To easily maintain production workflows you need an observability platform, which enables scripts to be true applications that can be observed, interacted with, and relied upon - common tenants of well-engineered software.
Production is Painful Without Observability
Let’s back up. Earlier in my career, I made a living writing internal tooling scripts for a customer success organization. My scripts were dope; my knowledge of software engineering best practices was not. Putting a script into production was a simple nine step process:
- SCP a file up to an EC2 server
- SSH into the EC2 server
- Screen into a long running terminal session I kept open for background jobs
- Edit a crontab to run the script on a schedule, usually scheduling each new script to start about an hour after the last one to avoid hitting resource limits
- Do a little kung-du to see if i was running out of disk
- rm some log.txt files laying around
- Restart my cron service with /etc/init.d/cron reload
- Detach the screen, break the ssh pipe, and finally
- Not quite pray, but hope to something larger than myself that nothing would go wrong
If things never went wrong, this process would have probably worked well.
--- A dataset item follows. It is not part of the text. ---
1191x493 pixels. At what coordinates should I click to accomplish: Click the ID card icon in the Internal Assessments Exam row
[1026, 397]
And it did, at the beginning. As the number of jobs I maintained grew, reliability went down. Scripts and servers crashed, downstream data was stale, and automations failed silently. And so, slowly but surely, I added a number of well-intentioned but misguided hacks.
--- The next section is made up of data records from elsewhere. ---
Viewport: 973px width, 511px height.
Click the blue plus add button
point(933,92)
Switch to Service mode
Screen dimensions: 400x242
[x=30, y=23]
Retries on error prone tasks
Sometimes the causes of failure were random or transient. To combat this, I wanted scripts or functions to retry with the same logic in the off chance that time itself would resolve the issue.
Retrying tasks is part of observability, whether a platform or framework, intended to reduce random errors automatically.
So, into the script itself, I added code like:
1attempts = 0
2max_attempts = 3
3for i in range l:
4 try:
5 thing()
6 except Exception as e:
7 print(e)
8 if attempts < max_attempts:
9 try:
10 thing()
Notifications on script failure
When a script inevitably failed, I wanted to know about it immediately, not when I just happened to remember to check things out by SSHing into the server.
Failure are inevitable, which is the whole reason observability is important. You need notifications to know when critical failures occur.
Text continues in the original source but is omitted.